Прежде, бывало, только вечер наступит, так он и заводит: про то, как ему в австрийском плену жилось, какие там пироги пекут да как там хорошо из-под коров вычищают. А уж как зима придет, как завьюжит, я и с печи не слезаю. Сижу, пою с дедом колядки разные: он — басом, а я — альтом:
А теперь кончилось. Теперь я… сам ведь говорит? парубок…
Иду к двери, а он:
— Вот как женишься на той вертихвостке, так кислички тебе, внучек, не только сниться будут, а еще и мерещиться.
— Деда, перестаньте, — прошу я.
— …потому как эта девка из той пыли, что черти на дорогах крутят!
— Просто у нее крепкий характер, — говорю спокойно, лишь бы поскорее вырваться из дома.

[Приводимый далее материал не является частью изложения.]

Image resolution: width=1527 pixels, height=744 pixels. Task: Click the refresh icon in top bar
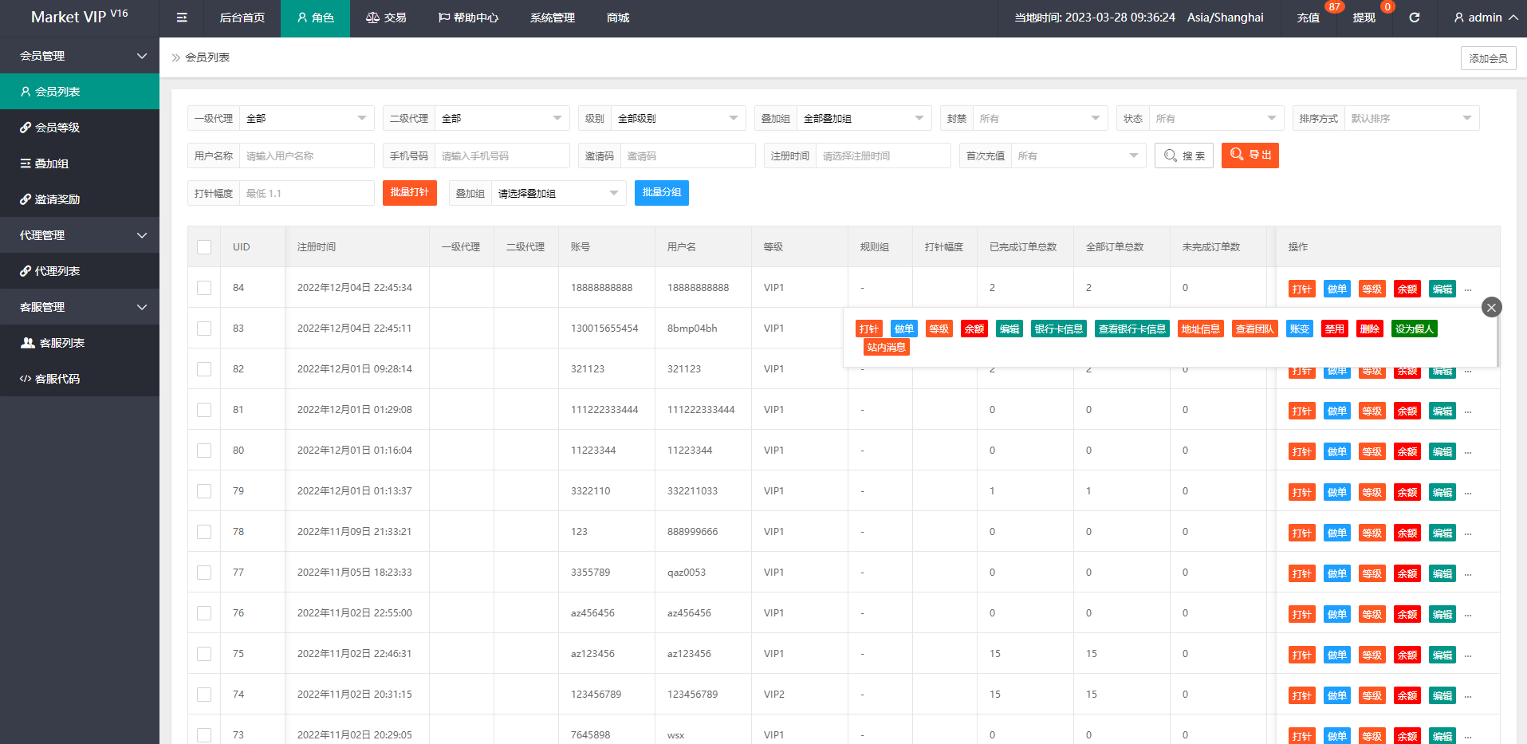click(x=1414, y=18)
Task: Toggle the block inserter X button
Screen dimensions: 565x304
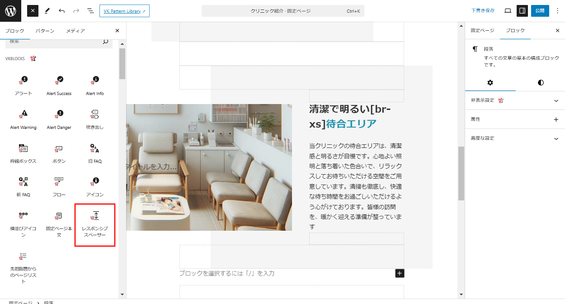Action: (x=33, y=11)
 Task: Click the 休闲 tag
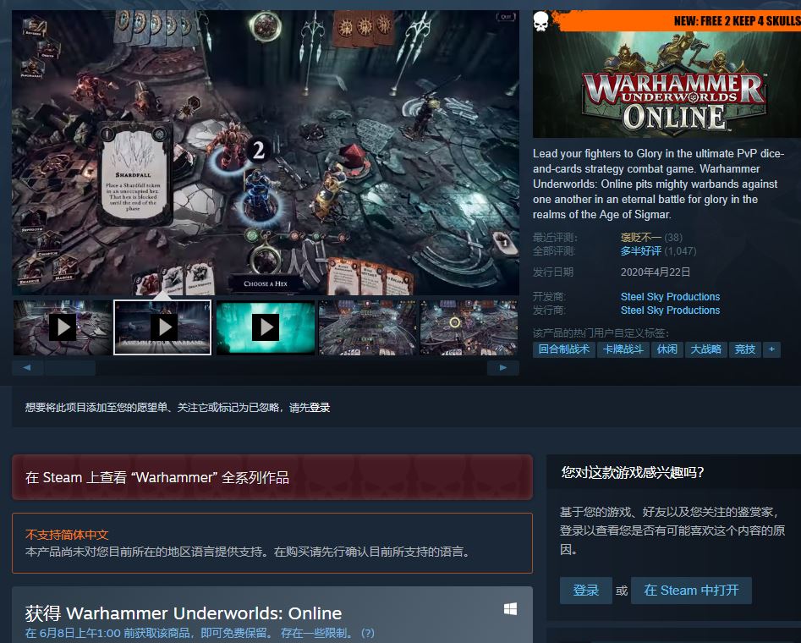pos(667,349)
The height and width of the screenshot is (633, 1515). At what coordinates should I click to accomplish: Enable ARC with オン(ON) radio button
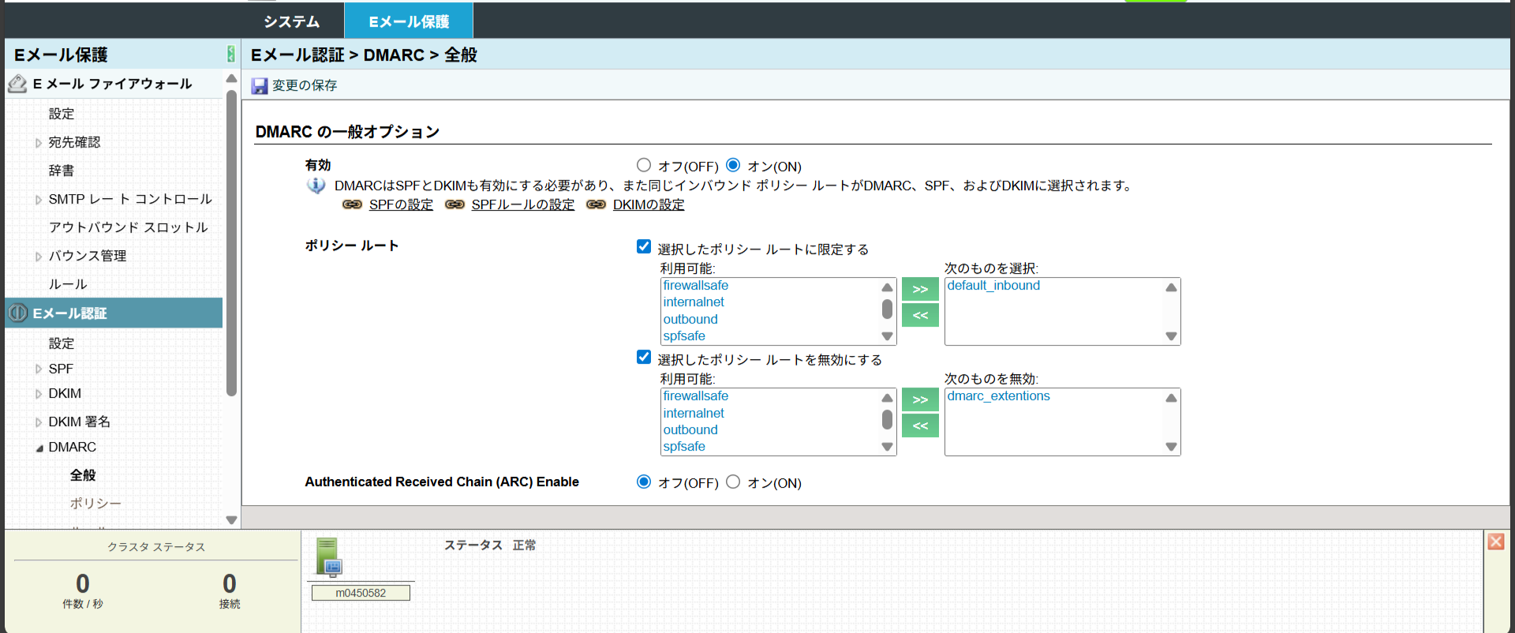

— Ну да, — бубнит, — и тюрьма крепкая, да черт ей рад…
А, хватит. Хлопаю дверью и выхожу.
На дворе пахнет молодыми листьями осокоря, а с грядок тянет теплым перегноем, прошлогодним бурьяном и мокрой золой. Сад уже отцвел и густо укрыл землю белыми лепестками. Ветер каждый день понемногу выгребает их на дорогу, а если ночью идет какая-нибудь заблудившаяся машина, они розовым валом катятся за нею следом до самого моста, а там падают в реку.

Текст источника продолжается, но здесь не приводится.